__Extracted data__:
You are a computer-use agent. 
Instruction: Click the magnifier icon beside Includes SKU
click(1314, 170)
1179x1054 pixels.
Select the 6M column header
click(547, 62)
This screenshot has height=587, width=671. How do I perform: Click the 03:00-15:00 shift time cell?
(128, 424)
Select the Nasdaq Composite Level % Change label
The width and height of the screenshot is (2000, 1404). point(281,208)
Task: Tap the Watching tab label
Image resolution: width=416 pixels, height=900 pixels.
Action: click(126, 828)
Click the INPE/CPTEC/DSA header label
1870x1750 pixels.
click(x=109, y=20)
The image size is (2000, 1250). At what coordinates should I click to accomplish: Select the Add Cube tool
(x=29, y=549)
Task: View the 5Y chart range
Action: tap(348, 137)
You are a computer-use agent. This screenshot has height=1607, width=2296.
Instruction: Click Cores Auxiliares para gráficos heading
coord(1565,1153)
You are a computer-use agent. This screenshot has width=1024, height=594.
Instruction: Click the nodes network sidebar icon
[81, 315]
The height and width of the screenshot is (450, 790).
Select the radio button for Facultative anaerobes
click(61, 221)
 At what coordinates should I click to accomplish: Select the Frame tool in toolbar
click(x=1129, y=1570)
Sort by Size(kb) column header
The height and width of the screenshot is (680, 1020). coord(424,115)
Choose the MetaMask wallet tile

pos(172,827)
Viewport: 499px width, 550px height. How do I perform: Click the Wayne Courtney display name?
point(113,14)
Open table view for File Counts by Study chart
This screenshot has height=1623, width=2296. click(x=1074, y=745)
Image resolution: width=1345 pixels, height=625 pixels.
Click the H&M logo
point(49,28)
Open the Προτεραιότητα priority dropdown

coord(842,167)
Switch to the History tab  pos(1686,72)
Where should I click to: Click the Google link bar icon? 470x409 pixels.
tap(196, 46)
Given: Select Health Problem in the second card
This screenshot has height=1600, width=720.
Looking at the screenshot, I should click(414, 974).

__The exercise__: Return each line from the items above that contains the string "Open".

__Output of the task__:
Open table view for File Counts by Study chart
Open the Προτεραιότητα priority dropdown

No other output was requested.